[ONNX] Fix an assertion failure involving Slice (#71965) #72989

BowenBao · 2022-02-17T02:01:16Z

Stack from ghstack:

Before this change, exporting a model to ONNX involving Slice crashes at axes[i] in line 153 if C++ assertions are enabled:

/usr/include/c++/11.1.0/bits/stl_vector.h:1045: std::vector<_Tp, _Alloc>::reference std::vector<_Tp, _Alloc>::operator[](std::vector<_Tp, _Alloc>::size_type) [with _Tp = long int; _Alloc = std::allocator<long int>; std::vector<_Tp, _Alloc>::reference = long int&; std::vector<_Tp, _Alloc>::size_type = long unsigned int]: Assertion '__n < this->size()' failed.

The relevant check is https://github.com/gcc-mirror/gcc/blob/releases/gcc-11.1.0/libstdc++-v3/include/bits/stl_vector.h#L1045, which checks the vector index.
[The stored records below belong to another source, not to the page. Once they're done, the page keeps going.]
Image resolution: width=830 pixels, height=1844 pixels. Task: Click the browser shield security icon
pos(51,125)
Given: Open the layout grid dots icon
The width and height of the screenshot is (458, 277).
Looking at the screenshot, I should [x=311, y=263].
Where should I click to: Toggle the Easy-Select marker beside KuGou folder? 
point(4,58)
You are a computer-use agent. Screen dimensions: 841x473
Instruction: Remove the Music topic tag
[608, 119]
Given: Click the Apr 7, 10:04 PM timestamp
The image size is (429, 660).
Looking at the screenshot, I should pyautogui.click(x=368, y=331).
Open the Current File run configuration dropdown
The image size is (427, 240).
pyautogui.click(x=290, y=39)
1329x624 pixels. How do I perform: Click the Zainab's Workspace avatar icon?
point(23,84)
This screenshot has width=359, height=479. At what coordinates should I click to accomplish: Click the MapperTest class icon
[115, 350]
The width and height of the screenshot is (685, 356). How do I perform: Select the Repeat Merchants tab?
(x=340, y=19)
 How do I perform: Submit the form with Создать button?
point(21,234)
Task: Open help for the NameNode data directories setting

The issue can be reproduced by exporting Mask R-CNN or similar ones. For example,

import io
import torch
import torchvision as tv

model = tv.models.detection.maskrcnn_resnet50_fpn(pretrained=False)
x = [torch.rand(3, 300, 400), torch.rand(3, 500, 400)]
with io.BytesIO() as f:
    torch.onnx.export(model, x, f, opset_version=11)

(extracted from onnxoptimizer tests)

Tested environment: Arch Linux x86_64 with pytorch and torchvisoin installed from the official repo and AUR, respectively.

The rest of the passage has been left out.